Abstract P165: Cardiac Capillary Pericytes Constriction Mediates Sleep Deprivation Induced Coronary Microcirculation Dysfunction

Abstract

Background: Lack of sleep can lead to a variety of adverse cardiovascular events and even sudden death. In most cases, there is no obstructive coronary artery. Coronary microcirculation dysfunction (CMD) is thereby thought to play an important role in cardiovascular events caused by sleep loss. Pericytes regulate blood flow and mediate neurovascular signaling in brain. Here, we hypothesized that cardiac capillary pericytes mediate sleep loss related CMD. Methods and Results: Eight-week-old male C57BL/6J mice were deprived sleep for 6 hours or 72 hours. Cardiac function was detected by transthoracic echocardiography before and after sleep deprivation (SD). Vascular endothelial dyes were perfusion before tissue harvest to evaluate cardiac perfusion. By whole heart clearing, 3D immunolabeling and imaging, the effect of pericytes on cardiac capillary was accessed. Acute 6-hours total sleep deprivation or 72-hours severe sleep deprivation led to decreased cardiac systolic and diastolic dysfunction.

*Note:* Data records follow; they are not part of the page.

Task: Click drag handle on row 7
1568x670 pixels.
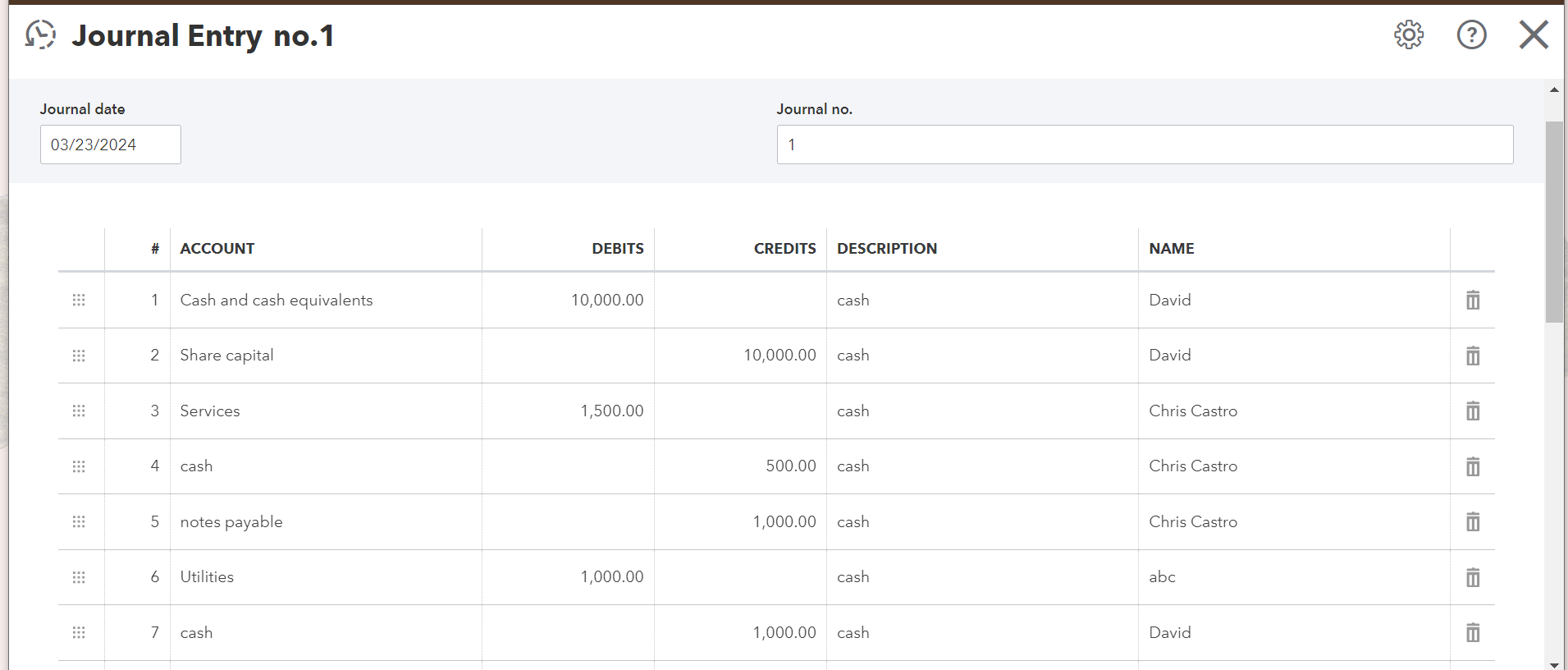Action: coord(79,633)
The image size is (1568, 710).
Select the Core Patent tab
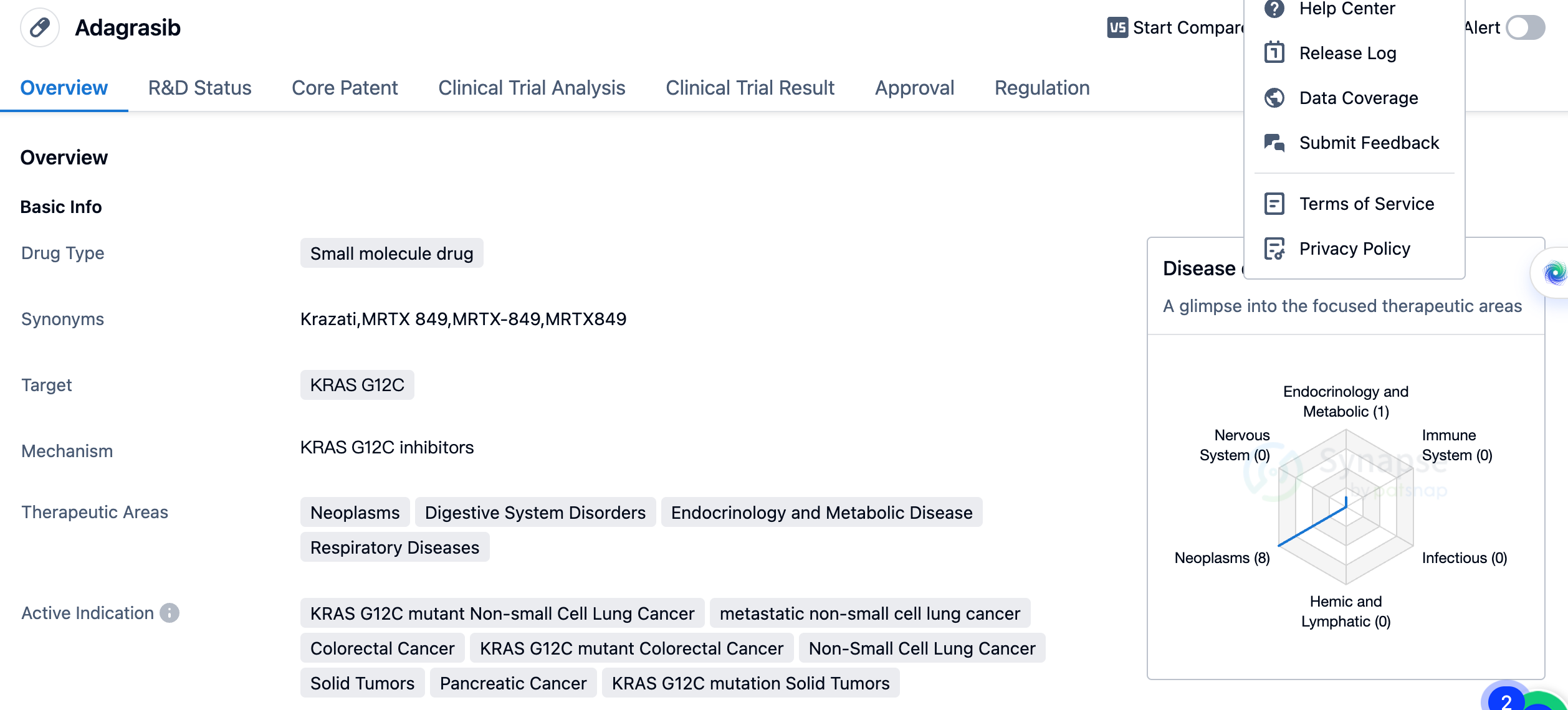click(x=344, y=88)
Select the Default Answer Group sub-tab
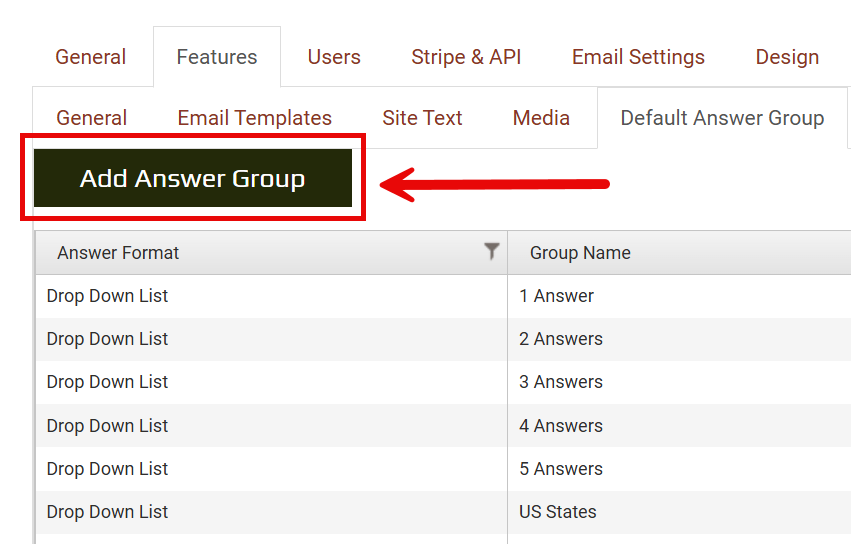 click(x=722, y=118)
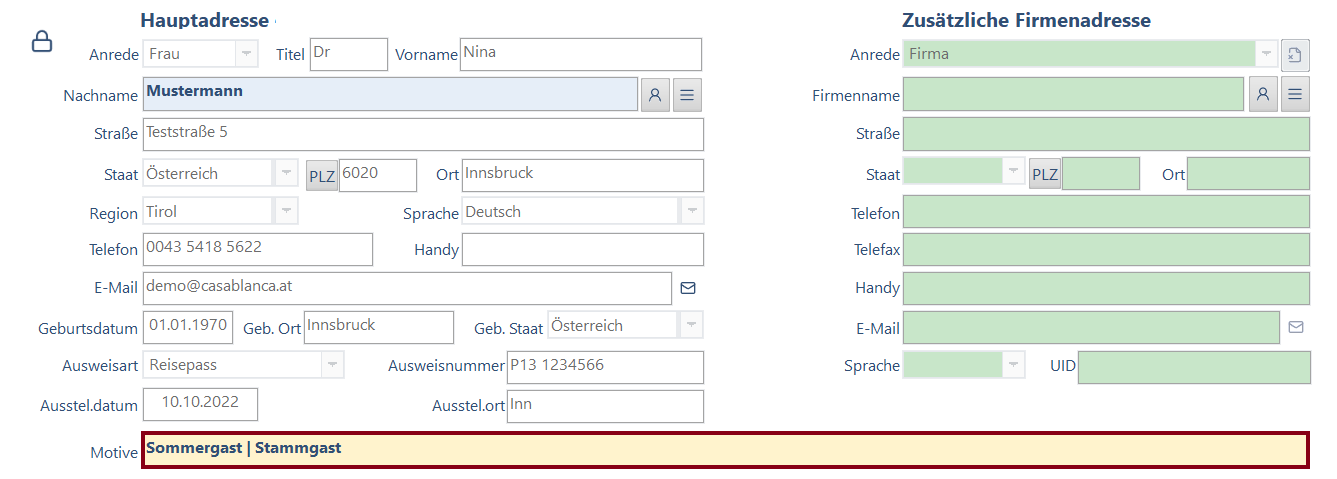Click the Motive field showing Sommergast | Stammgast

point(725,450)
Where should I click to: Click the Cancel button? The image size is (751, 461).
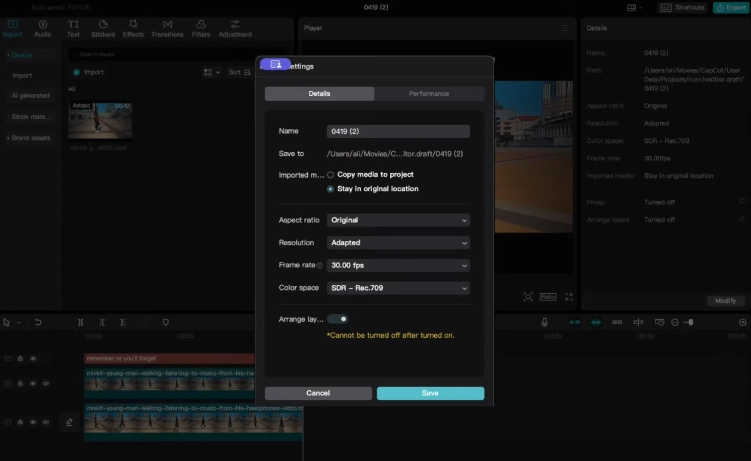[x=318, y=393]
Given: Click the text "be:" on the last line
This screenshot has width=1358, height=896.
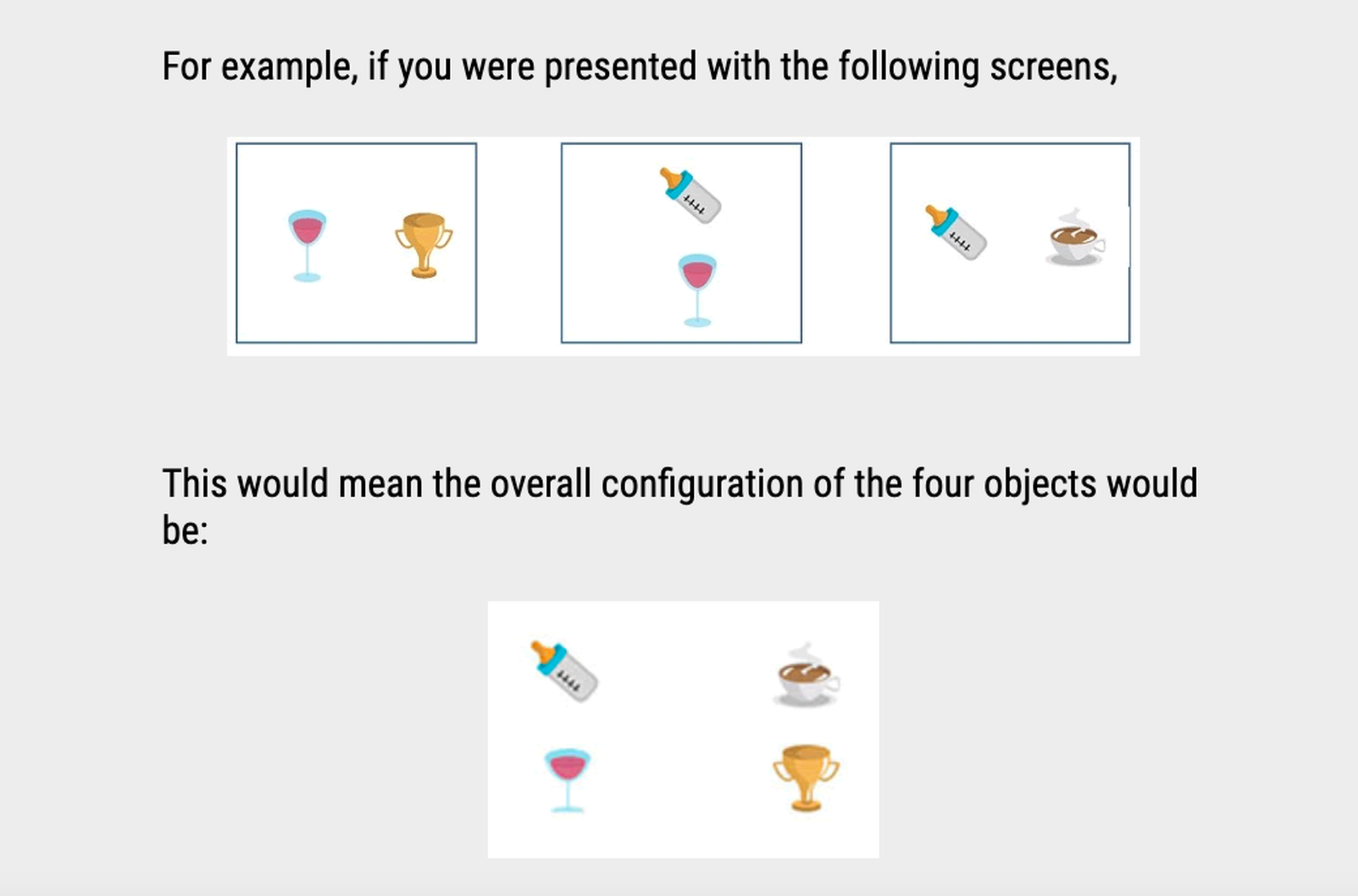Looking at the screenshot, I should click(185, 530).
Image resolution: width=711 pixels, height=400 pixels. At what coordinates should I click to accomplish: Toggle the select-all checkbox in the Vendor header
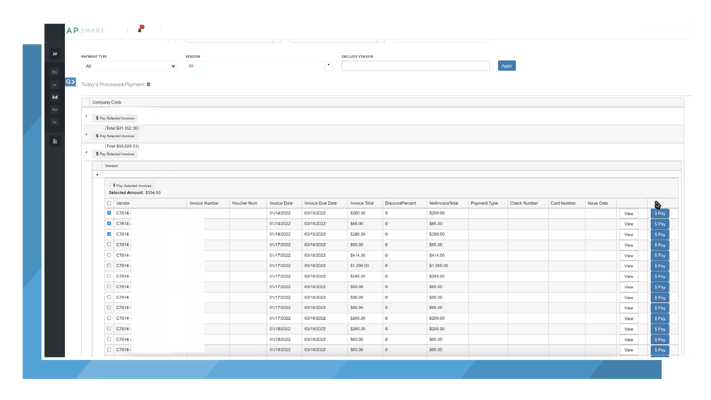109,203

Left ventricular end diastolic diameter and left ventricular end systolic diameter increased by 10.12% (0.32 mm of 3.14 mm) and 19.00% (0.31 mm of 1.63 mm). Although coronary flow velocity reserve showed no differences between sleep deprivation and control groups, the basal and maximum coronary blood velocity were increased in acute and severe total sleep deprivation mice, which illustrated CMD. Compared with mice in the control group, the area of cardiac perfusion in the sleep deprivation group was significantly reduced (33.42 ± 4.30% vs. 53.81 ± 7.42%, P < 0.05; SD group, n=7; control group, n=6). Whole mount heart imaging showed pericytes were widely distributed around the microvascular, without difference in regional distribution in the heart. In the area of cardiac perfusion defect, capillary blockages colocalized with pericytes, and the capillary diameter at the pericyte body was significantly reduced in sleep deprived mice (2.01 ± 0.12 μm vs. 2.92 ± 0.07 μm, P < 0.05; SD group, n=10; control group, n=10). Conclusion: Sleep restriction led to cardiac dysfunction and CMD, that pericytes mediated contraction of capillaries might contribute to the process. Cardiac pericytes would be a novel therapeutic target in sleep loss associated heart disease.